Test 1564 failing intermittently on illumos #5037

citrus-it · 2020-03-04T21:28:22Z

I did this

Upgrading to curl 7.69.0 on OmniOS (an illumos distribution)

I expected the following

No new failing tests. The curl_multi_poll test (1564) is failing around 7/10 of the time with:

lib1564.c:128 curl_multi_poll returned too early

always in the block which is disabled for Windows - I wonder if illumos/Solaris has the same asynchronous socketpair feature?

operating system

OmniOS bloody

SunOS bloody 5.11 omnios-master-b463bb4090 i86pc i386 i86pc

The text was updated successfully, but these errors were encountered:

bagder · 2020-03-05T10:39:52Z

You are saying that this failure is new in 7.69.0 though and it didn't use to do this in 7.68.0 ?

If so, then it smells like perhaps #5019 caused this regression?

citrus-it · 2020-03-05T10:43:14Z

You are saying that this failure is new in 7.69.0 though and it didn't use to do this in 7.68.0 ?

Yes, this is a new failure with 7.69.0. I'll try reverting that change and see if the test starts working again.

citrus-it · 2020-03-05T16:26:06Z

It looks like the same test failure is there in 7.68.0 too, I just didn't see it when I ran the testsuite during that upgrade, just (un)lucky I suppose.

bagder · 2020-03-05T16:38:49Z

Ah, ok.
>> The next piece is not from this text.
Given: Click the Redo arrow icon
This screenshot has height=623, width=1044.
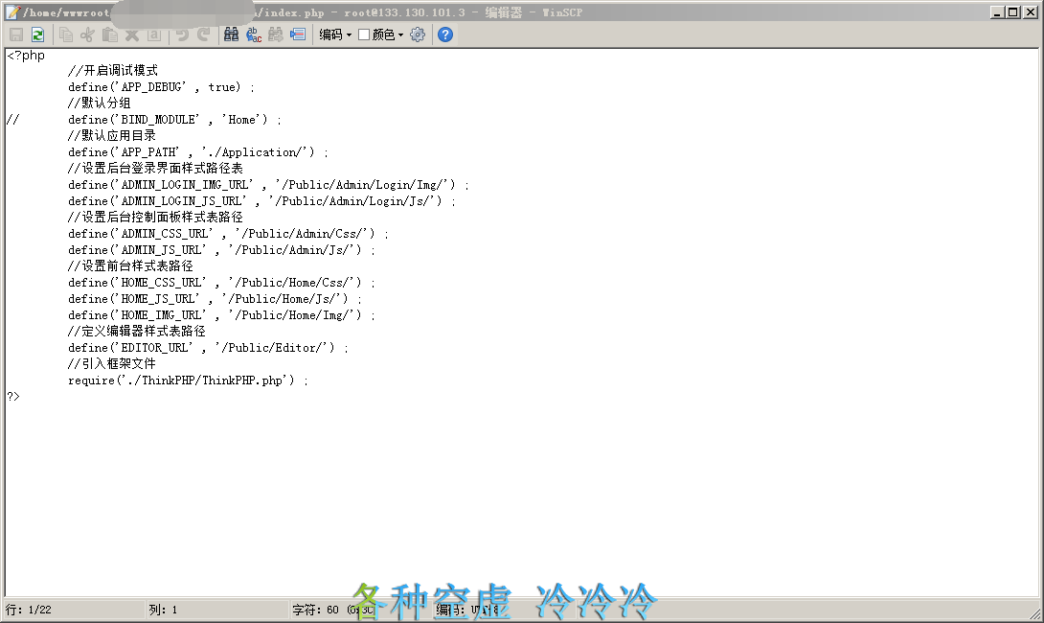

Then the explanation isn't the commit mentioned above at least...

bagder · 2020-03-05T23:21:38Z

@citrus-it any chance you can debug it?

The test case first calls wakeup WAKEUP_NUM (1234567) number of times. Each call writes a single byte to the socketpair.
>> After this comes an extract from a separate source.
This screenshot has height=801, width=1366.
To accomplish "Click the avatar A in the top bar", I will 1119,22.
Then the test calls curl_multi_poll() to verify that it aborts very quicky (due to the pending wakeups).

Then it calls curl_multi_poll() again with no wakeup before. The previous call should then have drained the socketpair pipe and this call should now wait for the entire timeout period (1000 ms) and if it doesn't, it means that a previous wakeup somehow still made it return early!

citrus-it · 2020-03-05T23:59:51Z

Yes, I can look into it over the next week and get back to you.

citrus-it · 2020-03-06T08:05:32Z

I did a bit of digging last night and it looks like the recv() call on the socketpair can return -1/EAGAIN when it is not fully drained - i.e. a subsequent recv() call on the socket will return more data.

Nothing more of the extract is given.